Universal Postal Union: Established in 1874, the Universal Postal Union (UPU) with its Headquarters in Berne (Switzerland), is the primary forum for cooperation between postal-sector players and helps to ensure a truly universal network of up-to-date products and services. With 191 member countries, this specialized agency of the United Nations fulfils an advisory, mediating and liaison role, and renders technical assistance where needed. It sets the rules for international mail exchanges and makes recommendations to stimulate growth in mail volumes and to improve the quality of service for customers.
Variety: Used when describing stamps which appear similar but which are treated as distinct stamps by specialists. Varieties might be due to differences in watermarks, perforations, shades of color etc.
Vignette: The central part of a stamp design. In classic philately this would be the portrait, coat-of-arms etc. The vignette is separate from the frame of the stamp and early printing techniques would find stamp designers mixing and matching frames and vignettes to create stamp series.
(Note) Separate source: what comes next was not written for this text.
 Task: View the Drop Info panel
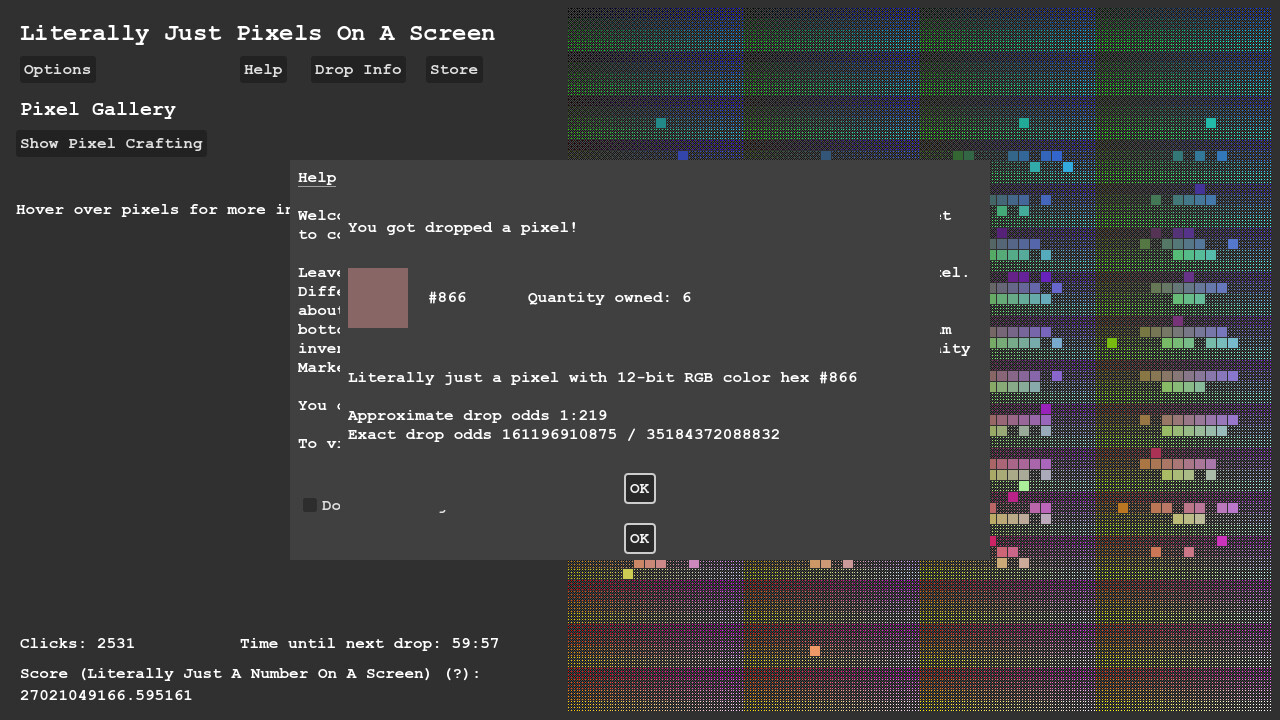point(358,69)
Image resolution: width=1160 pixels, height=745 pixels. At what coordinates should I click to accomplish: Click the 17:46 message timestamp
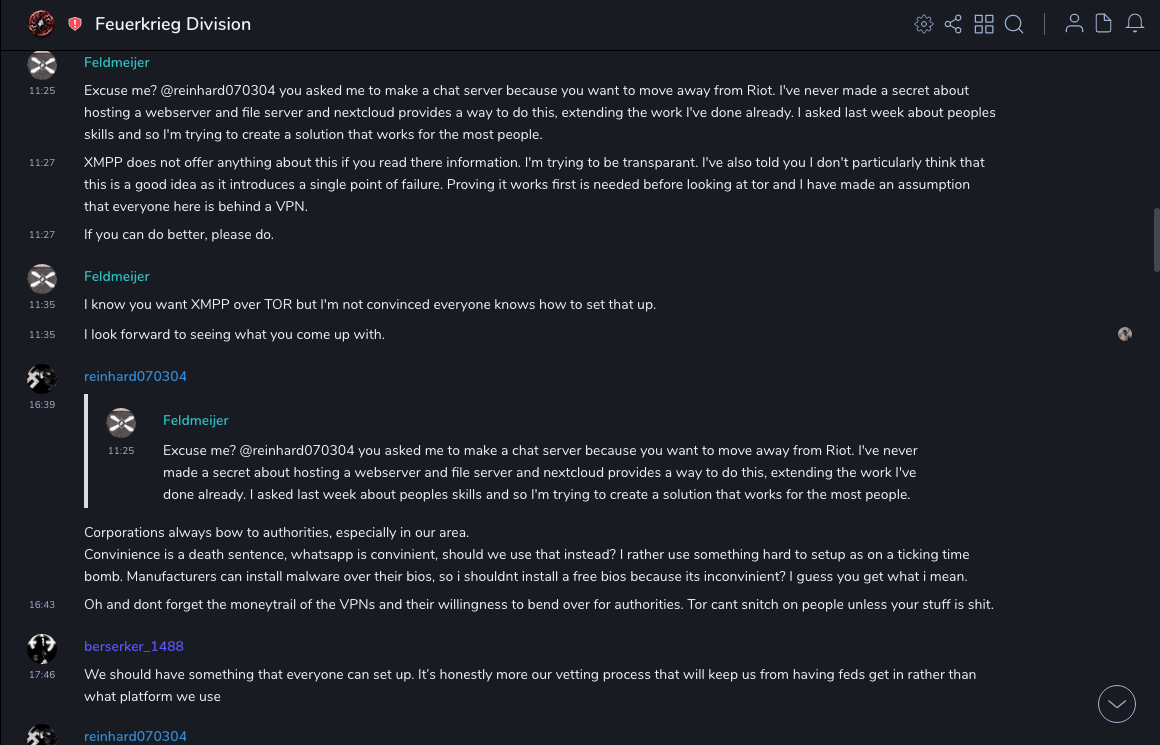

Watermark: A design pressed into stamp paper during its manufacture. Intended to deter counterfeiting. Sometimes stamps which appear similar are considered different by collectors because they have different watermarks. Watermarks can sometimes be seen with the naked eye, but there are numerous fluids and tools available to help find them more easily.
Wet Printing: Intaglio printing on paper that has been dampened to facilitate the transfer of the ink. In the United States was replaced by dry printing techniques that used significantly less moisture in the 1950s.
Wing Margin: Early British were perforated down the center of the gutter, producing oversized margins on the side of stamps adjacent to the gutter. Wove paper: the most commonly used paper in stamp production it is uniform in texture and shows no patterns of light and dark when held to the light. It is manufactured by pressing pulp against a very fine netting.
Wrapper: A form of postal stationary pre-printed with postage it is a flat sheet or strip open at both ends that can be folded and sealed around a newspaper or periodical.
Zeppelins: These early airships, primarily German, are a significant collecting area. The term Zeppelins may refer to either stamps or cacheted covers issued in honor of the ships. Many covers were carried aboard the ships and canceled for collectors. The 1930 United States Graf Zeppelin series is particularly popular and valuable.